**WORK TASK:** Reproduce verbatim the lines of the material below, starting at the line with "Screen dimensions: 643x349" and ending at the line with "Given: Open Setup via the gear icon", both inclusive; skip the rest.

<<<<

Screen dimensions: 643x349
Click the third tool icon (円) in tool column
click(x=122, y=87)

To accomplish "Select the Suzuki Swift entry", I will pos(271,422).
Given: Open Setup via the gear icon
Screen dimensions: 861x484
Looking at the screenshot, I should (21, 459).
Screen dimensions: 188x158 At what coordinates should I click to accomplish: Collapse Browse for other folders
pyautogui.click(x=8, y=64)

>>>>
<<<<

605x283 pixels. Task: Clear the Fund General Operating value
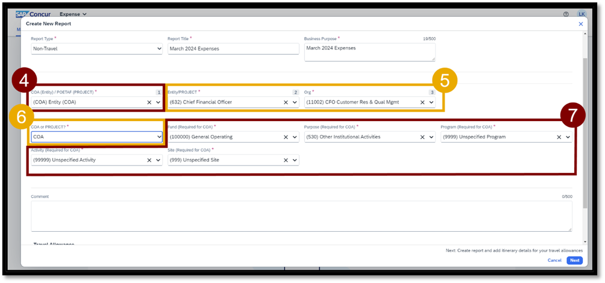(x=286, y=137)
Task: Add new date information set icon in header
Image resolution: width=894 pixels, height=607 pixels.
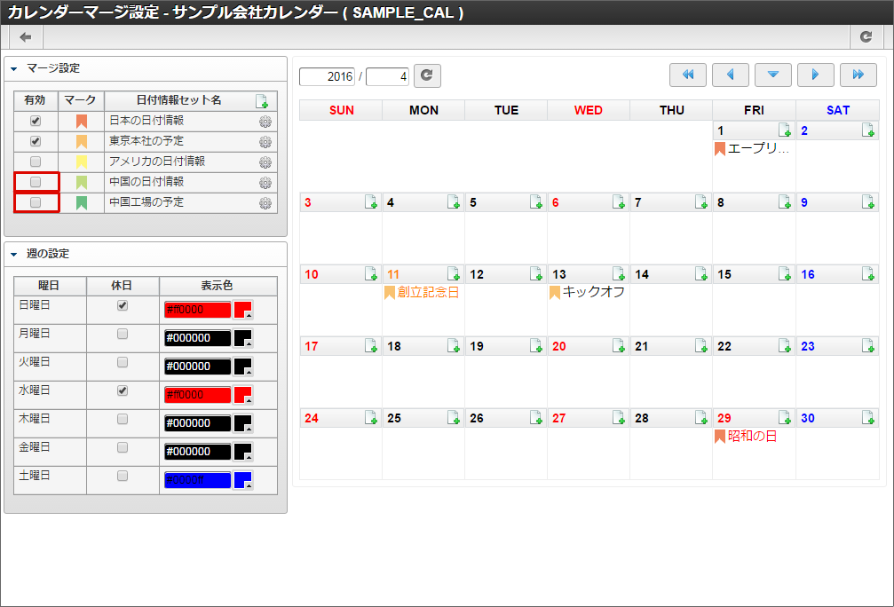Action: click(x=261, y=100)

>>>>

**PROBLEM SOLUTION:**
Screen dimensions: 643x349
Click the third tool icon (円) in tool column
click(x=122, y=87)

To accomplish "Select the Suzuki Swift entry", I will pos(271,422).
Given: Open Setup via the gear icon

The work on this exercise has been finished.